De entonces a acá, el discurso social sobre el tema a menudo viene escoltado por el siguiente razonamiento: “no son las armas las que matan, sino las personas”. O lo que es igual: “las armas no pueden dispararse por sí solas”. Pero si se va a la raíz, se descubre que esta formulación suele ser muy común en personajes ligados a la Asociación Nacional del Rifle y, sobre todo, a los fuertes dividendos que deja el negocio de vender armas y municiones: se estima que mueve más de 31 millones de dólares anuales y genera alrededor de 500 millones en impuestos.
Como se sabe, la segunda enmienda a la Constitución de los Estados Unidos, de 1791, garantiza el derecho de los ciudadanos a portar armas. Está inscrita en piedra, y ha sido ratificada dos veces por la Corte Suprema en el pasado reciente (2008 y 2010). Como es así y por consiguiente no se le va a tocar ni con el pétalo de una rosa, las acciones a proponer en lo inmediato seguirán gravitando sobre la regulación y control de la venta de rifles de asalto y otros hierros duros, en el entendido de su abrumador poder destructivo.

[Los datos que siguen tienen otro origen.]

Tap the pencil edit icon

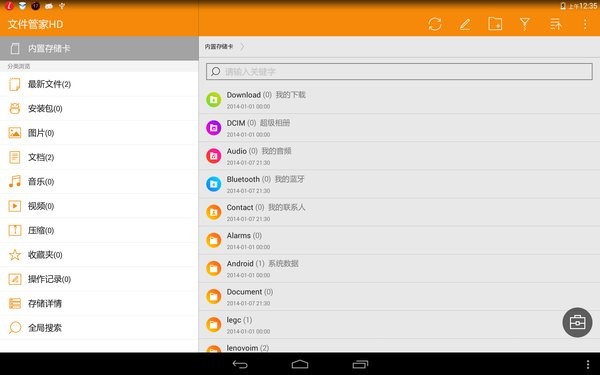click(465, 24)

Como aquí se trata de jóvenes, viene inevitablemente a la memoria el caso de Adam Lanza, de 20 años. Armado con dos fusiles semiautomáticos AR-15 de uso militar, una pistola Sig Sauer y una Glock, solo necesitó cinco minutos para matar a veinte niños menores de 7 años en la escuela primaria Sandy Hook, de Connecticut, en diciembre de 2012. Y lo hizo después de volarle los sesos a su madre mientras dormía y de liquidar a cinco personas. Un psicópata a todo tren.
O el de Nikolas Cruz, de 19 años, quien en febrero de 2018 asesinó a 17 personas e hirió a 15 justamente con un AR-15 en el preuniversitario Marjorie Stoneman Douglas, Florida.

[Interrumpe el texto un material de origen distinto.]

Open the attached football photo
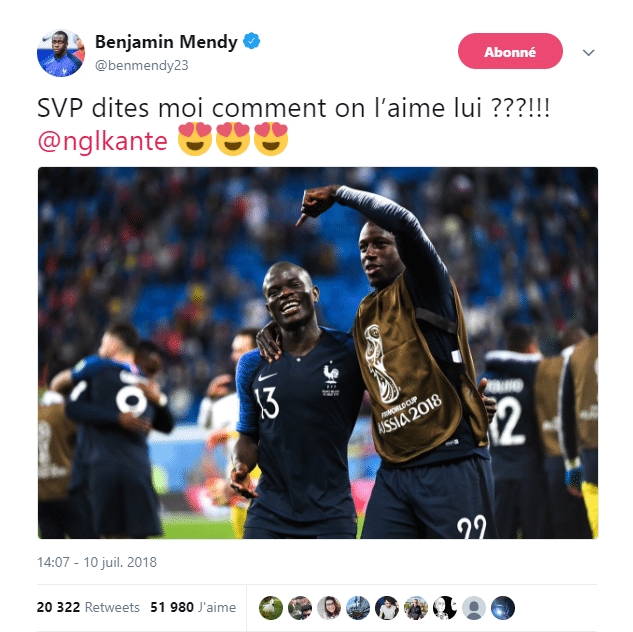 (318, 353)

EEUU: tres suicidios en apenas una semana asociados a matanzas en escuelas
En los tiroteos siempre operan factores varios: alienaciones, inseguridades, crisis, despidos, traumas, divorcios, estrés y, sobre todo, mucho miedo, un sentimiento social en el que los estadounidesnes son verdaderos expertos, y que demasiado a menudo los lleva a disparar primero y a preguntar después.
Y ahora a esta lista se añade el odio, tal vez como pocas veces antes. Odio a los afro-americanos. A los gays. A los inmigrantes. A los latinos / hispanos. A los árabes. A los judíos. Como en el caso de San Diego se trata de otra sinagoga, de acuerdo con la Liga Anti-Difamación, los incidentes antisemitas han venido aumentando desde 2013, con el mayor salto de todos los tiempos en 2017, año en que se registraron 1.986 en todo el país.

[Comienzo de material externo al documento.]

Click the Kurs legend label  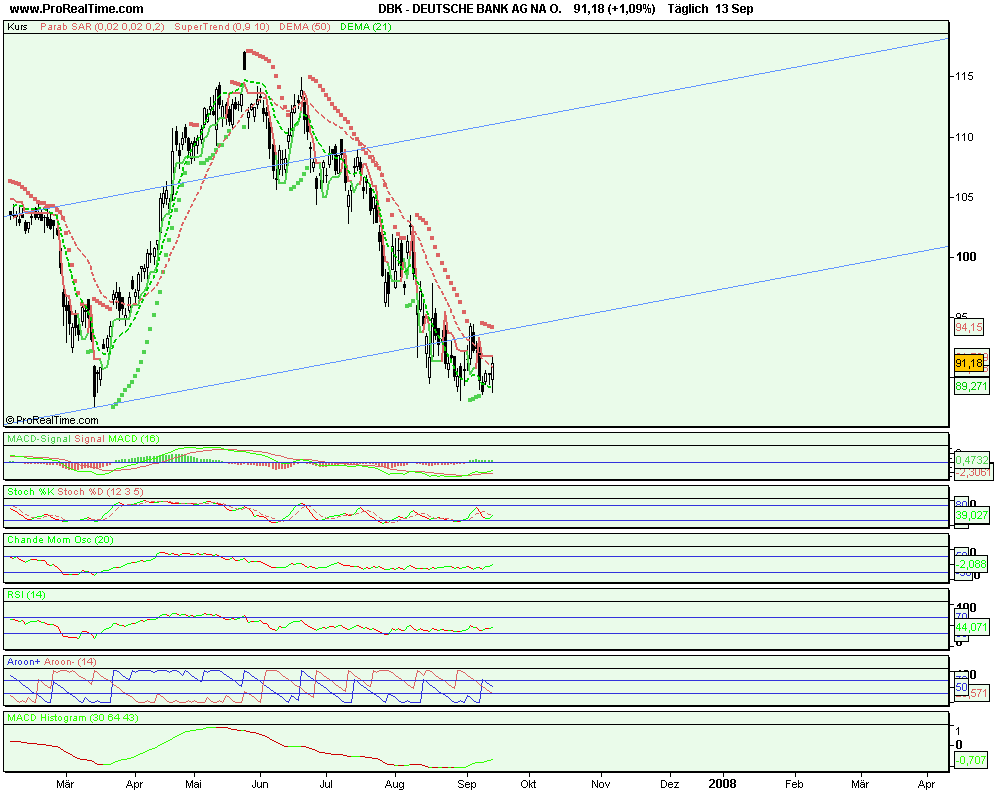click(18, 30)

En Estados Unidos hay más de 200 millones de armas de fuego en poder de la gente, la mayor concentración en manos privadas en todo el mundo: 88 por cada 100 habitantes. Unas 85 personas fallecen al día por armas de fuego, no necesaria ni principalmente con hierros de alto poder, sino convencionales. Y esta cifra no incluye a los caídos de manera accidental por esas armas y a quienes se suicidan utilizándolas. La sumatoria de estas tres categorías es tan dramática como aterradora. Se trata de alrededor de 30,000 víctimas anuales, expresión de un excepcionalismo bastante incómodo: mueren cada dos años, a tiro limpio, más individuos que durante la guerra de Vietnam.
El rayo que no cesa. Y no disminuirá ni con oraciones ni condolencias sino con medidas como las que se tomaron en Nueva Zelanda después de una masacre en una mezquita inspirada por el mismo sentimiento: el odio.